Nigel Terry (Excaliber, Edward II) plays the adult Caravaggio, with sunken eyes and roguish face, beneath a broad-brimmed hat that makes him look like a western outlaw. His younger self is incarnated by rubber-lipped and curly-haired barrow-boy Dexter Fletcher (The Rachel Papers, Lock, Stock and Two Smoking Barrels), a perfect homoerotic specimen. Elsewhere the cast is stuffed with distinguished British stage talent, including Nigel Davenport and Michael Gough, and later-famous TV faces (Robbie Coltrane, Sean Bean); it also marks the first collaboration with Jarman’s future muse, Tilda Swinton, as the flame-haired gypsy. The cast is fine, if a little mannered in Jarman’s usual style; he was never much of an actor’s director. In fact, as beautiful as the photography is (by Gabriel Beristain) the vignettes often threaten to become as static as the reconstructed tableaux, and the breath of life is sometimes missing. That said, one of Jarman’s and Beristain’s aims was, appropriately enough, to fill the film with beautiful images (the windows of the Caravaggio’s studio in life and on set were covered in clear oilskin, creating a beautifully warm soft light) and refusing to succumb to the temptation of chiaroscuro-overload, the result is stunning to watch, a loving homage to the wonderful light in the paintings themselves.

The historical Caravaggio is something of a shadowy figure, and so the oblique approach to his life - a reimagining, almost - is likewise quite appropriate. Where the characters at times may seem opaque, the themes running through the film - the artistic process and its relationship with real (commercial, sexual) life; the implications of a street-bred artist using a prostitute as model for a beautiful painting of Mary Magdalene paid for by the church; the relationships between art and commerce and how they are little different today - are quite clear.

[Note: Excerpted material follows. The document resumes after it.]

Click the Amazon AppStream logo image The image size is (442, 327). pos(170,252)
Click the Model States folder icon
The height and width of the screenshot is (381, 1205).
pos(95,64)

This last is brought home specifically in a number of anachronisms - an art critic writes a coruscating review for an art magazine on a typewriter in his bath (incidentally evoking David’s Marat); Ranuccio works on a motorbike; waiters wear dinner jackets; everyone smokes cigarettes - but these are presented alongside perfect seventeenth-century strawberries, or a party with everyone in full period regalia (itself a dead-ringer for a contemporary art launch in fancy dress). Similarly clear is the relationship between the gay outsider Caravaggio and former painter Jarman (who takes a small cameo as a priest anointing some paint brushes); he spoke of wanting to create an Italy of the mind and manages both to conjure the street-level everyday of 300 years ago, and to merge it with the artistic climate of the 1980s. This approach extends to the film as a whole in its stylized presentation of significant elements of the artist’s biography, filtered through Jarman’s own experience as an artist, and rendered thereby rendered intensely personal both in identification and admiration. It is less a film of narrative or incident than a celebration of another’s artistic achievements, with beautiful design and photography and unbounded creative enthusiasm; as far as it may be from the norms of Hollywood cinema, it fully achieves the embodiment of the MGM logo itself - art for art’s sake.